[Items from a data source]
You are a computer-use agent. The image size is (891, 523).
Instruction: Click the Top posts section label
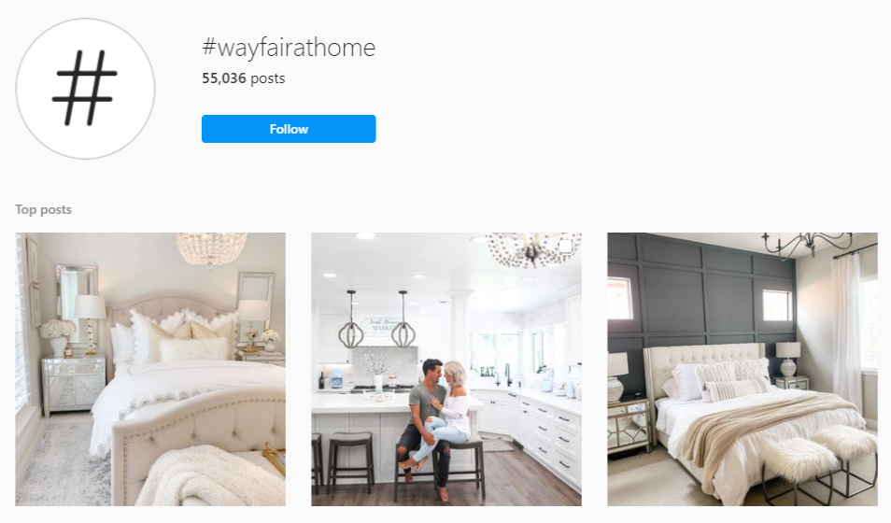click(x=44, y=210)
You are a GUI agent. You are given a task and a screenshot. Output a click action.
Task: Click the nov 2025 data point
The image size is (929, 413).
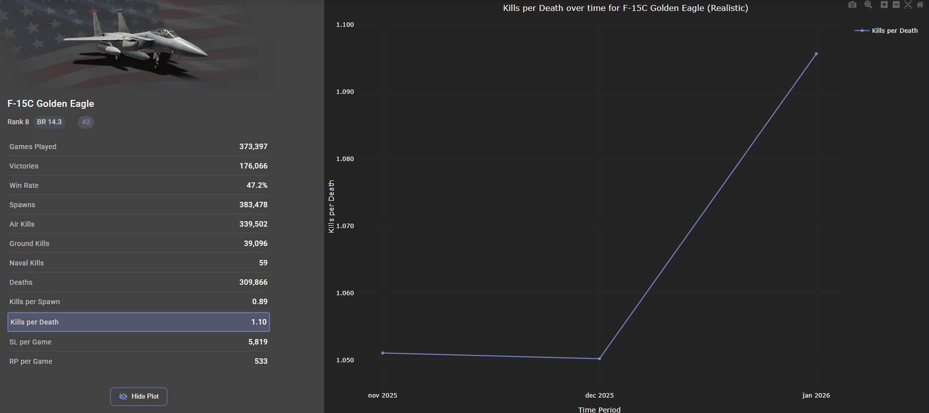click(x=382, y=353)
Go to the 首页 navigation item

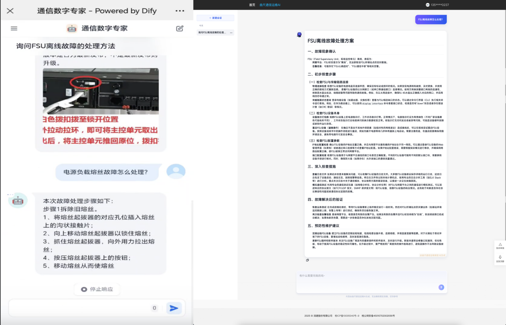(x=252, y=5)
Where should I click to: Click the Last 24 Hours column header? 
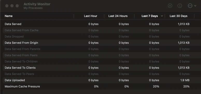coord(118,16)
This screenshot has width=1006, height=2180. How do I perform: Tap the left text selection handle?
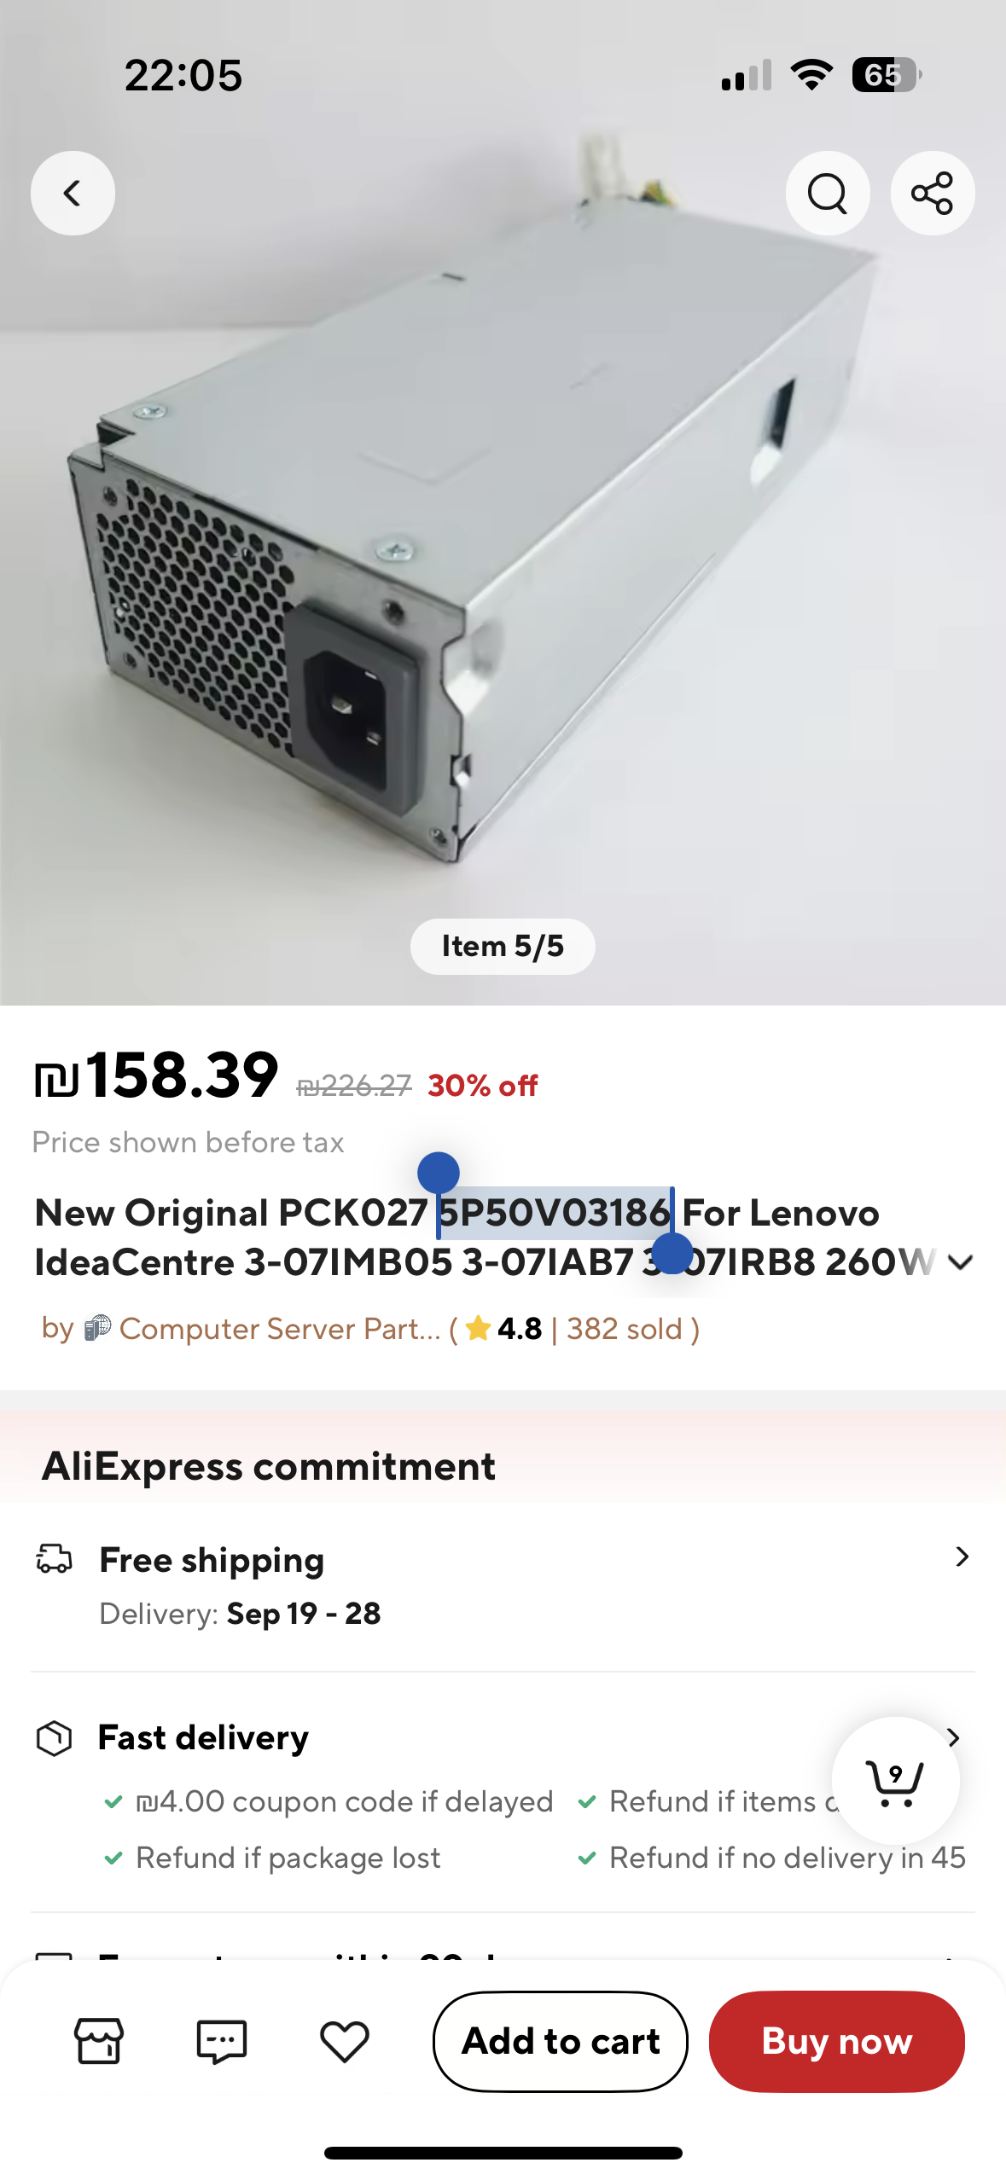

* [WHAT TO DO] Each line of the data must be transcribed exactly; pictures are not carried over.

* [REPLY]
You are a computer-use agent. The image size is (891, 523).
Instruction: Click the Top posts section label
click(x=44, y=210)
You are a GUI agent. You are given a task and a screenshot. Output a click action.
Task: Click the nov 2025 data point
The image size is (929, 413).
click(x=382, y=353)
Go to the 首页 navigation item

(x=252, y=5)
Where should I click to: Click the Last 24 Hours column header? 
coord(118,16)
This screenshot has width=1006, height=2180. How do I perform: Tap the left text selection handle?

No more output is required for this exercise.